6. Your Scoring Technique Is Limiting Expansion
The score (or slash) you make before baking isn't just decorative—it's a deliberate weak point that controls where the bread expands. Poor scoring can actually prevent oven spring by not giving the gases anywhere to escape, or by releasing all the tension at once.
What to look for: Bread that bursts open randomly along the sides rather than opening at your score. Or scores that barely open at all, creating a flat appearance.
The fix: Use a very sharp blade (a lame with a fresh razor blade works best). Score at a 30-45 degree angle, not straight down—this creates an ear that lifts as the loaf rises. Score decisively in one smooth motion about 0.5-1 cm (¼-½ inch) deep. Don't saw back and forth. For a batard, one long score down the length works well. Score immediately before loading into the oven—don't let scored dough sit, as it will begin to deflate.
How to Test and Troubleshoot Your Oven Spring
The best way to identify your specific issue is to keep a baking journal. For each loaf, note: bulk fermentation time and temperature, poke test results, final proof time and method (counter or refrigerator), oven temperature (verified with thermometer), steam method, and the result.
After 3-4 loaves, patterns will emerge. If you're consistently getting flat loaves that spread wide with a strong sour flavor, you're overfermented. If you're getting tight, dense loaves with barely any opening at the score, you're likely underfermented or not creating enough steam.
Try the half-and-half test: Make your dough as usual, but divide it after bulk fermentation. Proof one portion for your normal time, and the other for 30-45 minutes less. Bake them both and compare. This helps you dial in whether fermentation timing is your issue.
The Ideal Conditions for Maximum Oven Spring
When everything comes together, here's what you should see: Dough that's fermented to 50-75% volume increase, soft and jiggly but still holding shape. A poke test that leaves a slow-filling indentation. Surface tension from shaping that makes the loaf feel taut. An oven preheated to 260°C (500°F) for at least 45 minutes. A Dutch oven or effective steam setup. A decisive score at 30-45 degrees, 0.5-1 cm (¼-½ inch) deep.
Load your bread, and within 2-3 minutes you should see the score beginning to open. By 10 minutes, dramatic expansion should be visible. By 15 minutes, the loaf should have reached its maximum volume, and you'll see the crust just beginning to color.
What to Do Right Now
If your last loaf had poor oven spring, don't change everything at once—you won't know what fixed it. Pick the most likely culprit based on your symptoms and adjust one variable.

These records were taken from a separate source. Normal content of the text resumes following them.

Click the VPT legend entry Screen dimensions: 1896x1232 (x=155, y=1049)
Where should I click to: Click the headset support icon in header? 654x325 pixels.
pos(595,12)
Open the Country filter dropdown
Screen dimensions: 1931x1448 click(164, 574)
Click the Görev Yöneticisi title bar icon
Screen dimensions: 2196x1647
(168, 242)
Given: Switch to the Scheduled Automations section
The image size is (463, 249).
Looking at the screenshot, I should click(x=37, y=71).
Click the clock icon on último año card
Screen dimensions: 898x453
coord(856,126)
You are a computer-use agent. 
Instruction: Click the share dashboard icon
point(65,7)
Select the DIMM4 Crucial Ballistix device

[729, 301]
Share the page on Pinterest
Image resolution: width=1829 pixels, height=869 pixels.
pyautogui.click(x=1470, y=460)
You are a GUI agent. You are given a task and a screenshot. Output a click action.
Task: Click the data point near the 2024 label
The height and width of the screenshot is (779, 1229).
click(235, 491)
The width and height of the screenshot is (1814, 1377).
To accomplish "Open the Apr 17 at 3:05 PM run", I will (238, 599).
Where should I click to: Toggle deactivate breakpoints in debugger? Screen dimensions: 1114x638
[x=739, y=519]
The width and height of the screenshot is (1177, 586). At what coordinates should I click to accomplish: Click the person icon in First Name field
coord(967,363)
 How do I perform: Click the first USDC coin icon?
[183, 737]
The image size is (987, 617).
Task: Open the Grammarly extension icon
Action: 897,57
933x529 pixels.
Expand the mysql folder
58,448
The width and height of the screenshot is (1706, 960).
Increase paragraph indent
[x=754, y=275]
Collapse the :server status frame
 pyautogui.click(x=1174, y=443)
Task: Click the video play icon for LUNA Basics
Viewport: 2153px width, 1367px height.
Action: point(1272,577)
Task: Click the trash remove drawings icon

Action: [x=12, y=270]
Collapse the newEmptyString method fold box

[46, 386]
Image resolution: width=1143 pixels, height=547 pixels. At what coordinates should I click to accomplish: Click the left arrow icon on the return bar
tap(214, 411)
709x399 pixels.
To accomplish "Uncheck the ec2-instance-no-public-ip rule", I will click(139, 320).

If you suspect overfermentation: Reduce bulk fermentation by 1-2 hours and watch for earlier visual cues.
If you suspect underfermentation: Extend bulk fermentation by 1-2 hours or increase your dough temperature.
If you suspect temperature or steam issues: Invest in an oven thermometer and ensure your Dutch oven preheats for a full hour.
If you suspect shaping: Watch video tutorials on creating surface tension and practice with each loaf.
Oven spring is the moment where all your work pays off—or doesn't. But unlike some baking mysteries, this one follows clear cause-and-effect. Dial in your fermentation, create steam, get your oven screaming hot, and shape with intention. Your next loaf will rise.